Reputation: 4278
I have a data.table
with 4+ columns. The first 3 are necessary to get the data about one unique individual.
c1 c2 c3 c4
a c e other_data
a c e other_data
a c f other_data
a c f other_data
a d f other_data
b d g other_data
# (c1 = "a" AND c2 = "c" AND c3 = "e") => one individual
# (c1 = "a" AND c2 = "c" AND c3 = "f") => another individual
I'd like to compute another column which would mark each individual :
c1 c2 c3 c4 unique_individual_id
a c e other_data 1
a c e other_data 1
a c f other_data 2
a c f other_data 2
a d f other_data 3
b d g other_data 4
I would like to get a unique hash out of the content of the 3 columns.
How would I do that in code ?
Upvotes: 2
Views: 540
Reputation: 1975
Alternatively, you can paste the values of interest (for each row, you paste together the values in columns 1, 2, and 3), convert to factor and then to integer (this will return an unique ID num for your combination.

GIVEN INSTRUCTION: Can you continue the forum thread on giving each individual in a data.table a unique ID, picking up right after its last sentence?

INFORMATION SHOWN:
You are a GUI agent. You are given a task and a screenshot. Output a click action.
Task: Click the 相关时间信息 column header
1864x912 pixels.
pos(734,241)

IN RESPONSE:
df <- data.frame(c("a", "a", "b", "c", "c", "d", "d"),
c("a", "a", "b", "c", "d", "e", "e"),
c("c", "c", "d", "d", "e", "e", "e"))
df$ID <- as.numeric(as.factor(sapply(1:nrow(df), (function(i) {paste(df[i, 1:3], collapse = "")}))))
Upvotes: 2
Reputation: 887891
We can use interaction
to create the unique index
df1$unique_individual_id <- as.integer(do.call(interaction, c(df1[-4], drop = TRUE)))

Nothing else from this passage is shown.